Lisa hurried to leave. Anne joined her with a strained smile. “Hungry?”

“Famished,” she said angrily. ”If I don’t eat something soon, I’ll eat my hand.” She seemed to remember them and asked, “Uh, want me to trade yours in, too? We can meet up in the lobby to share a meal before the play starts.”

They had to wait again before they could speak to the special effects director, Demir. Not because too many people required the man’s attention, like his brother, but because he was trying to get his father’s attention to gloat. “I told you this would be a disaster.”

He and his father watched a group of actors who had returned to the theatre rather than seek out a bar. The wounded actor was with them. Despite the cast around his leg and the crutches that rested against his seat, he wore a cloudy smile. Pain killers?

His friends patted him on the back and complimented his bravery. Apparently, he had gotten hurt helping another man flee from the monsters. With a blush, he pushed their hands aside. “I barely remember leaving the carriage.”

“How long will he be out of commission?” Demir gossiped. “Lola has been on the fence for a while, too. Do you think Veshim risking her life to make her perform will convince her to renew her contract?”

His father didn’t seem to hear his words. The elderly paper man sat with his hands resting on his cane and seemed content to watch his firstborn steer the production through this current storm.

Ryan didn’t know if he was ignoring his second son on purpose, if he was just old and distracted, or maybe if he was one of those people who could only focus on one thing at a time. The moment Navid and he entered his field of vision, warily approaching their one-sided conversation, the director abruptly snapped to attention. He told his son to stop being useless and get back to work. “Veshim is showing his best. Why can’t you?”

Demir’s smile vanished. He slipped out of his seat to storm down the aisle but when he noticed Navid and Ryan, he perked up. “Did you get it all?”

“Of course,” Navid scoffed, but the man wasn’t looking at him. He met Ryan’s eyes, and Ryan gave the barest hint of a nod.

With Lisa’s help, he had collected the secret ingredients Demir had requested. He assumed they were illegal. The customs officers had been overwhelmed by the flood of merchants, the guards sympathetic to their plight. Luckily, they had let them pass with nothing more than a cursory inspection and a small tax.

At his nod, Demir regained his smile and pushed his painted lips to say the word, “Perfect.”

Ryan hadn’t known if he should complete this part of his quest at all. The idea had made him uncomfortable. What would his mom think? But in the silence after the battle, Lisa had asked, because her secret quest said to help him. After sharing their doubts, they had agreed to at least gather the ingredients. Just in case.

They hadn’t known how the scenario would turn out once they returned to the city. What if they needed to pay a fine? What if they needed to garner favor? What if they had to complete their quests to earn their level-ups?

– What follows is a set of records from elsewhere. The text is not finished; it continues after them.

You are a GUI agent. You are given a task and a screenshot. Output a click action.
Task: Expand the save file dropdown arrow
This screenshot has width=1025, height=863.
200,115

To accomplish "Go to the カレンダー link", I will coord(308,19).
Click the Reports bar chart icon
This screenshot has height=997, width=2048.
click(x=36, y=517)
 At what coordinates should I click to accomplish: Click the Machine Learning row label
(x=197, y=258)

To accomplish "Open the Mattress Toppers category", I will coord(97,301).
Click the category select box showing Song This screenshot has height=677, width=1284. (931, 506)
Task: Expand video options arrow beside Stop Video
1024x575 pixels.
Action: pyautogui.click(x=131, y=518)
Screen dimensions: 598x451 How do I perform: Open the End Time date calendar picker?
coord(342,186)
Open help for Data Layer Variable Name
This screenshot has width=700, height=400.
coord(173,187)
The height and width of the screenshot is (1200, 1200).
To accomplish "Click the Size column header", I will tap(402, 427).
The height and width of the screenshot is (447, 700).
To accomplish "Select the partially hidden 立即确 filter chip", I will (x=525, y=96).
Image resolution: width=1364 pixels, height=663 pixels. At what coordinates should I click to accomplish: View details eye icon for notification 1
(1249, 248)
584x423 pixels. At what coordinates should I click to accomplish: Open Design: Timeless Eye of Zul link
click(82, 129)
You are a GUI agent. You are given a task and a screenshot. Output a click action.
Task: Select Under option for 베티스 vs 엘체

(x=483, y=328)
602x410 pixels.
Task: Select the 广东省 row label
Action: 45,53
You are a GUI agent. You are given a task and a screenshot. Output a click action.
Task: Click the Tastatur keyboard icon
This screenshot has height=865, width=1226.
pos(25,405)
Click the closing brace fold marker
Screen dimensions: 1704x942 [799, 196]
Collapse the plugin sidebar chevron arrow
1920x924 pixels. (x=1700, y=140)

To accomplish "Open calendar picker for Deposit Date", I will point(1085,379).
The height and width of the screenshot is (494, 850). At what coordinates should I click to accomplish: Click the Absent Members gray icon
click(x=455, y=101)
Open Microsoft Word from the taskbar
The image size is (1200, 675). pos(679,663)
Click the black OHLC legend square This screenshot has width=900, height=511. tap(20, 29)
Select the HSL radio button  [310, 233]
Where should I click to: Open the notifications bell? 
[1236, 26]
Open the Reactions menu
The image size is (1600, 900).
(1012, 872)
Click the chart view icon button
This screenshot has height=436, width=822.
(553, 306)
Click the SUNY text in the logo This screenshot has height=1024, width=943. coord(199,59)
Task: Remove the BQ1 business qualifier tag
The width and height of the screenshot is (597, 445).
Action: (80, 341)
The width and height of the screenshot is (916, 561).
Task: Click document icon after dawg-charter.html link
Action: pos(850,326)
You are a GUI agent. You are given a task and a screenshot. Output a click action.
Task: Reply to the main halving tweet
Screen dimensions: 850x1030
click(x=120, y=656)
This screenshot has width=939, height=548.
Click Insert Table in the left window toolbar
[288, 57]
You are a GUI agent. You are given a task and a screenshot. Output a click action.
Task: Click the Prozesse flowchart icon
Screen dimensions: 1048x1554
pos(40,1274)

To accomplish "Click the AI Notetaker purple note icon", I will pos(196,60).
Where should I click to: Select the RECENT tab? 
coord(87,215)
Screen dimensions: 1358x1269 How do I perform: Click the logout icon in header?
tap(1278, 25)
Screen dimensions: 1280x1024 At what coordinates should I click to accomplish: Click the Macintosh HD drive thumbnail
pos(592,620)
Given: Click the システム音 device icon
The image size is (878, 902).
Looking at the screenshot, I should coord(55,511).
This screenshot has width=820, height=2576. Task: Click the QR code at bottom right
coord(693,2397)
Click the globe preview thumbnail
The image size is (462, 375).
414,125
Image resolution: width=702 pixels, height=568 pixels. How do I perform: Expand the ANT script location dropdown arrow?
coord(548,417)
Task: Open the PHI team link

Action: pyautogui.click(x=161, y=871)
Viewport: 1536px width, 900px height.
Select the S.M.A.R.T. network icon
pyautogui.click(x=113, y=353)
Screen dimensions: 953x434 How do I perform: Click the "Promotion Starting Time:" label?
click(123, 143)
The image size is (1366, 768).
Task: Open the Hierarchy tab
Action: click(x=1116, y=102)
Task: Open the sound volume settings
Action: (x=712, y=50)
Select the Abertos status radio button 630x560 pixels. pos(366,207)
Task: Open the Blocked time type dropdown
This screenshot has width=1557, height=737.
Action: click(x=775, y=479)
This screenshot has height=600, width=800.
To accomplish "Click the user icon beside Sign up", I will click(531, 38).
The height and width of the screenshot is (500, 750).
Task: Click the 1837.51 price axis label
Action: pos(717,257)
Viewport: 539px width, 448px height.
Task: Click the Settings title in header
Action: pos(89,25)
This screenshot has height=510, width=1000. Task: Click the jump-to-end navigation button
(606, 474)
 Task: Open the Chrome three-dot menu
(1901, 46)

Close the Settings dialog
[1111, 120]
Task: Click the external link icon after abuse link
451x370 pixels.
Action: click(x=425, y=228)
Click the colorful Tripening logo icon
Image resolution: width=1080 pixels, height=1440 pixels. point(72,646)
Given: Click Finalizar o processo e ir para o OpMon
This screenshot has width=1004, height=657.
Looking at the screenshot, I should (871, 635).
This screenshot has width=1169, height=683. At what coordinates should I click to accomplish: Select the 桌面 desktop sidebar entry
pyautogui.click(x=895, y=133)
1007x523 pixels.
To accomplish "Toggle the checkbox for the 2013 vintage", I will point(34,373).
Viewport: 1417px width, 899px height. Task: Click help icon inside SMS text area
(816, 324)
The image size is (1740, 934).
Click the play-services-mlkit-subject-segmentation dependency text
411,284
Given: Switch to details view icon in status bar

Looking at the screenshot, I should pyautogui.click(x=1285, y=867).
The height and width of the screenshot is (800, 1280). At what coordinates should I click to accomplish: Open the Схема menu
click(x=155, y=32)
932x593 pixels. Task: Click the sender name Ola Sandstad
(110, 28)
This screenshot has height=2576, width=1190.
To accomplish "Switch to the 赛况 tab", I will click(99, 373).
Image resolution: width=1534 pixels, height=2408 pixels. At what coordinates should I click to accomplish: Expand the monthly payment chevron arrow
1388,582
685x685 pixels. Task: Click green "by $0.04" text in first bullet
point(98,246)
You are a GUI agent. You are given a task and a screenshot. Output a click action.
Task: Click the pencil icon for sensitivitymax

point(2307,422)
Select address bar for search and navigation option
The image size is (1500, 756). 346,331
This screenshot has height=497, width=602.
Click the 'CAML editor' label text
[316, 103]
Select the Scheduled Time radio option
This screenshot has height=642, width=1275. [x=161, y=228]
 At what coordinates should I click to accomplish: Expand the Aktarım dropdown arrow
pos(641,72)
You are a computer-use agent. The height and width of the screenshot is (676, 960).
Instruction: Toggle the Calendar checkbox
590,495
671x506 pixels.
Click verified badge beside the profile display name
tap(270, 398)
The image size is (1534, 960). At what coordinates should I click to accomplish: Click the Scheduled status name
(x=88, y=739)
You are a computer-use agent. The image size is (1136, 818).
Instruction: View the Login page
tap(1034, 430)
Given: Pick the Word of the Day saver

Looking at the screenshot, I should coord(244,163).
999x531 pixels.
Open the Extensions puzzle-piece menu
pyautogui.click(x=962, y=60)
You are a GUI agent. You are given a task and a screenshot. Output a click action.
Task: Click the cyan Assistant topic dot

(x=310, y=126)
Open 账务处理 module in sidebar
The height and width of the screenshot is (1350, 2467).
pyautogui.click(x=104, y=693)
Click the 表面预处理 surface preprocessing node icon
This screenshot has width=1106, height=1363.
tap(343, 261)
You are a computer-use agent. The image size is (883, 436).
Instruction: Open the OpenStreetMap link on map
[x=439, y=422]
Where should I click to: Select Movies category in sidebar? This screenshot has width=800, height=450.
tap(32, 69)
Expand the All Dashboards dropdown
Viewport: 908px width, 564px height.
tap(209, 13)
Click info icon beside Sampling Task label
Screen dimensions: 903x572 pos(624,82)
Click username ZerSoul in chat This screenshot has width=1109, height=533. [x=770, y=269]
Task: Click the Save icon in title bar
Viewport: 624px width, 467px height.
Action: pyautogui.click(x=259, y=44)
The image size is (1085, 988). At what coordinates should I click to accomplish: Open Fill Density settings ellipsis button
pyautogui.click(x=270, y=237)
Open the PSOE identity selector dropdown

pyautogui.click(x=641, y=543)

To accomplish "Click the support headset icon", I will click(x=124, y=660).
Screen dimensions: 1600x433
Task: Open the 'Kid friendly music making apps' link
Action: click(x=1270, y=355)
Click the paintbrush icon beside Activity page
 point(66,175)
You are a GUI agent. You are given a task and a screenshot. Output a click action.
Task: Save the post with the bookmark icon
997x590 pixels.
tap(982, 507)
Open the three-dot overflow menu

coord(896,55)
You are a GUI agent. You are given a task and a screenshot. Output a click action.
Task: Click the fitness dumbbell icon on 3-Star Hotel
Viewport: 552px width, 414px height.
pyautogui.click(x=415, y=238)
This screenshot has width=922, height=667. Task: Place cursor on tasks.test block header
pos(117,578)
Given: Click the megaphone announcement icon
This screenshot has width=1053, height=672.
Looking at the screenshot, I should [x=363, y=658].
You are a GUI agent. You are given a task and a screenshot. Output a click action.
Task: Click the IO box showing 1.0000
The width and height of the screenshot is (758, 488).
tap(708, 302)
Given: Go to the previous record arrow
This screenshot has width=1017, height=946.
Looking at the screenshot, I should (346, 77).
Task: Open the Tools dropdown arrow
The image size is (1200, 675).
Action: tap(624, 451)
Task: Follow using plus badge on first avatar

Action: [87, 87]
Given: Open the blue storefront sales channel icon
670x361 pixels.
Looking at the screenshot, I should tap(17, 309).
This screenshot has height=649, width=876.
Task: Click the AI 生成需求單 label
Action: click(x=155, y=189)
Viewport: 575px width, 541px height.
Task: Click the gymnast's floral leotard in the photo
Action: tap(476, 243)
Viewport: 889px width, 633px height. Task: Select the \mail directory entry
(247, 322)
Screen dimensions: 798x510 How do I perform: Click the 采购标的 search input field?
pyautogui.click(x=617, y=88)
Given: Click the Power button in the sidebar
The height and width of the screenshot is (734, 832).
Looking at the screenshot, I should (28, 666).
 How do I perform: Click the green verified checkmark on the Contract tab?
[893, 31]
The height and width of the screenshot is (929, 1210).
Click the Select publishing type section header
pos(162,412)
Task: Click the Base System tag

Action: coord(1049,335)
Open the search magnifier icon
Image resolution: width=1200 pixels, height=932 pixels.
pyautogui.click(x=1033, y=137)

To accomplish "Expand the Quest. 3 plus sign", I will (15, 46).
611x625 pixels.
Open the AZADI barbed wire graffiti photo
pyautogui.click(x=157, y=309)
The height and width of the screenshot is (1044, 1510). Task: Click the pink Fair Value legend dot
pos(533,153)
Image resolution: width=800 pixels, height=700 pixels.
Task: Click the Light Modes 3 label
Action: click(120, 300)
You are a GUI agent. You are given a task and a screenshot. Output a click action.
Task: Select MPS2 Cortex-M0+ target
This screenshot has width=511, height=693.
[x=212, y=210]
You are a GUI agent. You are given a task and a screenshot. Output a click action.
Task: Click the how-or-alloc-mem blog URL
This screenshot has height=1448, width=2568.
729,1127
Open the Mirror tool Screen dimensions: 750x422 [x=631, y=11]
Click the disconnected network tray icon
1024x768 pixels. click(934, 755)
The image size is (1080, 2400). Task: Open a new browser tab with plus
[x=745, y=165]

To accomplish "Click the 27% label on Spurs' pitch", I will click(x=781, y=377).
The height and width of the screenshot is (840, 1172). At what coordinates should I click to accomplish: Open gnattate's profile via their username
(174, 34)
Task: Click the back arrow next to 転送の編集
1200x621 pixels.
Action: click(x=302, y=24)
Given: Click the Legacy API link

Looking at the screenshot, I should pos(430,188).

What if this was a test to see if Ryan could do things that made him uncomfortable? Lisa wasn’t technically allowed to be in Hadica. What if he had to help her someday? What if he didn’t get his dream job? What if he asked Thea out and, unlike Saga and Lisa, she said yes …

Demir asked Navid to fetch his assistant and to tell him to get the quest funds. Navid did it with a huff but smiled at the mention of money.

That gave them a moment alone. Ryan swiftly handed over his smaller pouch with the ingredients and told him in no uncertain tones, “I am not selling Navid out. Give us our rewards, stick to the deal, and our business is done. Got it?”

They hadn’t been to the shop, Ryan didn’t know if Navid would help Jason, and the careless lordling had screwed up his part of the quest, but Ryan didn’t care.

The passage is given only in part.